Top of Records supplied

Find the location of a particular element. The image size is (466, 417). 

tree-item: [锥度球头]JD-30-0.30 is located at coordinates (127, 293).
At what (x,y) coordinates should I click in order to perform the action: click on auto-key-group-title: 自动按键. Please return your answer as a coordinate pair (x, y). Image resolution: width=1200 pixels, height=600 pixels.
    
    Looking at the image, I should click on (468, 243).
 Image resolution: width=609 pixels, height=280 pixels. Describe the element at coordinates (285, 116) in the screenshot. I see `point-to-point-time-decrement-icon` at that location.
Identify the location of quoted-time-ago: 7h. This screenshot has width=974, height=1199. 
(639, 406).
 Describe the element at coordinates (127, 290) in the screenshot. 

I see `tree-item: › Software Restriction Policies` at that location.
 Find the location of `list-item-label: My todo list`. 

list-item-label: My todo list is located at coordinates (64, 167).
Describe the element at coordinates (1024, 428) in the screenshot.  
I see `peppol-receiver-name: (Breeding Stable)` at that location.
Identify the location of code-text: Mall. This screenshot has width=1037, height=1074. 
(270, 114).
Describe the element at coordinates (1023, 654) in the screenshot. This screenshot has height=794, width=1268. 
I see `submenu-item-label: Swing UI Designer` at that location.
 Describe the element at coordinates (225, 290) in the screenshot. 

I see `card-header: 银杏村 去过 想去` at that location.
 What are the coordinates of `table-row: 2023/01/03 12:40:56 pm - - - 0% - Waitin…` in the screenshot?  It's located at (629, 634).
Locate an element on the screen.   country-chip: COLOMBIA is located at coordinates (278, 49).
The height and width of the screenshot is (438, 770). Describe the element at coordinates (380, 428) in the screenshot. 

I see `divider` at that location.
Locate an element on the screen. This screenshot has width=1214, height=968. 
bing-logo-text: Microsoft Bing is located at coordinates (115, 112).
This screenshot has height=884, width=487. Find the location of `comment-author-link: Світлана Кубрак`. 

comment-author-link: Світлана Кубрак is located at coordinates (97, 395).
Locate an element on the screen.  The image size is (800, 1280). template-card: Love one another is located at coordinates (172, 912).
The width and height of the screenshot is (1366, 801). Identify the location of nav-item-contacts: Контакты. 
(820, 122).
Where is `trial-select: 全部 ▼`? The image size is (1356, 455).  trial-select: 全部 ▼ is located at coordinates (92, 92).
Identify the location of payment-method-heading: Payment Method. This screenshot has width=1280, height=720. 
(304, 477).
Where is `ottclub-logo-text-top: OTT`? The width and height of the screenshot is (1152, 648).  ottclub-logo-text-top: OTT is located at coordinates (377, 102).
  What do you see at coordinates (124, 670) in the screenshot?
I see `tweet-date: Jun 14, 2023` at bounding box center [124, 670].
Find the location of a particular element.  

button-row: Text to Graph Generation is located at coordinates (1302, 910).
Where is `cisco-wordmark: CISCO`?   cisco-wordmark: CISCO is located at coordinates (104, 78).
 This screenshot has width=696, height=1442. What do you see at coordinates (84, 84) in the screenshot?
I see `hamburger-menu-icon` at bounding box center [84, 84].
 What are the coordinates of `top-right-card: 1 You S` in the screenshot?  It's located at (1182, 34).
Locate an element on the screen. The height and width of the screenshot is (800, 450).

Bottom of Records supplied

Please lay out the lines from the one containing "coordinates (377, 102)." through the last line, inclusive, as a Markdown table with the columns Row and Line. Leave out blank lines.

| Row | Line |
|---|---|
| 1 | Where is `ottclub-logo-text-top: OTT`? The width and height of the screenshot is (1152, 648).  ottclub-logo-text-top: OTT is located at coordinates (377, 102). |
| 2 |   What do you see at coordinates (124, 670) in the screenshot? |
| 3 | I see `tweet-date: Jun 14, 2023` at bounding box center [124, 670]. |
| 4 | Find the location of a particular element.   |
| 5 | button-row: Text to Graph Generation is located at coordinates (1302, 910). |
| 6 | Where is `cisco-wordmark: CISCO`?   cisco-wordmark: CISCO is located at coordinates (104, 78). |
| 7 |  This screenshot has width=696, height=1442. What do you see at coordinates (84, 84) in the screenshot? |
| 8 | I see `hamburger-menu-icon` at bounding box center [84, 84]. |
| 9 |  What are the coordinates of `top-right-card: 1 You S` in the screenshot?  It's located at (1182, 34). |
| 10 | Locate an element on the screen. The height and width of the screenshot is (800, 450). |